#### [Directions]
Whatever the records say, repeat them exactly as given.

[[ Given data, beginning ]]

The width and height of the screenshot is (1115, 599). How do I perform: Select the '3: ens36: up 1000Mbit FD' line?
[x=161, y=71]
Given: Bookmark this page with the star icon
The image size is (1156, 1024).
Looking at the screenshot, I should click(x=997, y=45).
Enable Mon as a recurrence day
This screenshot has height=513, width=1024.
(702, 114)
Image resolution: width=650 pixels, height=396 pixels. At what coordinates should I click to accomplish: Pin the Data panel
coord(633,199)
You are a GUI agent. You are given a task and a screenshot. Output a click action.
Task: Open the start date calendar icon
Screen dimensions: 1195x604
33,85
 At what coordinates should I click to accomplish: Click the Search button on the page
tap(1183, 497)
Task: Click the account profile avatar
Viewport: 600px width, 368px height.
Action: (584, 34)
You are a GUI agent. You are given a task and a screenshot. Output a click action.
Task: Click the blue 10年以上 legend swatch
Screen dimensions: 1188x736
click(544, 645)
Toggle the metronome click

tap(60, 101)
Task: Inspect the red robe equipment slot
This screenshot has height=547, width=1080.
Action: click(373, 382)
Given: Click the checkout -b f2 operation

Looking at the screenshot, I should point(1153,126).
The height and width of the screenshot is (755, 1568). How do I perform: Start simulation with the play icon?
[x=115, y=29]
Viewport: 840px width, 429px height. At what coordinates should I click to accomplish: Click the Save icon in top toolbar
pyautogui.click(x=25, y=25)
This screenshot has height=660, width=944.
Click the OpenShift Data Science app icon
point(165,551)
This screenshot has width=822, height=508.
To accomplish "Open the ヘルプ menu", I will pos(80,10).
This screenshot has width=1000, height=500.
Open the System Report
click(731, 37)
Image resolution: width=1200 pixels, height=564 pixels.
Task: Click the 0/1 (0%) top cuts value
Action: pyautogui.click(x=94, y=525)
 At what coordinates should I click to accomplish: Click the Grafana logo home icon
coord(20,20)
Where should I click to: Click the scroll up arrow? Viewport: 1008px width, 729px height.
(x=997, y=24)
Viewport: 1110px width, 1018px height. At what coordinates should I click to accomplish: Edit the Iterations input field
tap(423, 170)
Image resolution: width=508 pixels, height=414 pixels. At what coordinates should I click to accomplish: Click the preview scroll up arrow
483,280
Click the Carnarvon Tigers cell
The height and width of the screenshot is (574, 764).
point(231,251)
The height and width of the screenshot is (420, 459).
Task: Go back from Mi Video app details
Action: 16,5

[[ Given data, end ]]

#### [Response below]
The width and height of the screenshot is (1115, 599). How do I perform: Select the '3: ens36: up 1000Mbit FD' line?
[x=161, y=71]
Given: Bookmark this page with the star icon
The image size is (1156, 1024).
Looking at the screenshot, I should click(x=997, y=45).
Enable Mon as a recurrence day
This screenshot has height=513, width=1024.
(702, 114)
Image resolution: width=650 pixels, height=396 pixels. At what coordinates should I click to accomplish: Pin the Data panel
coord(633,199)
You are a GUI agent. You are given a task and a screenshot. Output a click action.
Task: Open the start date calendar icon
Screen dimensions: 1195x604
33,85
 At what coordinates should I click to accomplish: Click the Search button on the page
tap(1183, 497)
Task: Click the account profile avatar
Viewport: 600px width, 368px height.
Action: (584, 34)
You are a GUI agent. You are given a task and a screenshot. Output a click action.
Task: Click the blue 10年以上 legend swatch
Screen dimensions: 1188x736
click(544, 645)
Toggle the metronome click

tap(60, 101)
Task: Inspect the red robe equipment slot
This screenshot has height=547, width=1080.
Action: click(373, 382)
Given: Click the checkout -b f2 operation

Looking at the screenshot, I should point(1153,126).
The height and width of the screenshot is (755, 1568). How do I perform: Start simulation with the play icon?
[x=115, y=29]
Viewport: 840px width, 429px height. At what coordinates should I click to accomplish: Click the Save icon in top toolbar
pyautogui.click(x=25, y=25)
This screenshot has height=660, width=944.
Click the OpenShift Data Science app icon
point(165,551)
This screenshot has width=822, height=508.
To accomplish "Open the ヘルプ menu", I will pos(80,10).
This screenshot has width=1000, height=500.
Open the System Report
click(731, 37)
Image resolution: width=1200 pixels, height=564 pixels.
Task: Click the 0/1 (0%) top cuts value
Action: pyautogui.click(x=94, y=525)
 At what coordinates should I click to accomplish: Click the Grafana logo home icon
coord(20,20)
Where should I click to: Click the scroll up arrow? Viewport: 1008px width, 729px height.
(x=997, y=24)
Viewport: 1110px width, 1018px height. At what coordinates should I click to accomplish: Edit the Iterations input field
tap(423, 170)
Image resolution: width=508 pixels, height=414 pixels. At what coordinates should I click to accomplish: Click the preview scroll up arrow
483,280
Click the Carnarvon Tigers cell
The height and width of the screenshot is (574, 764).
point(231,251)
The height and width of the screenshot is (420, 459).
Task: Go back from Mi Video app details
Action: 16,5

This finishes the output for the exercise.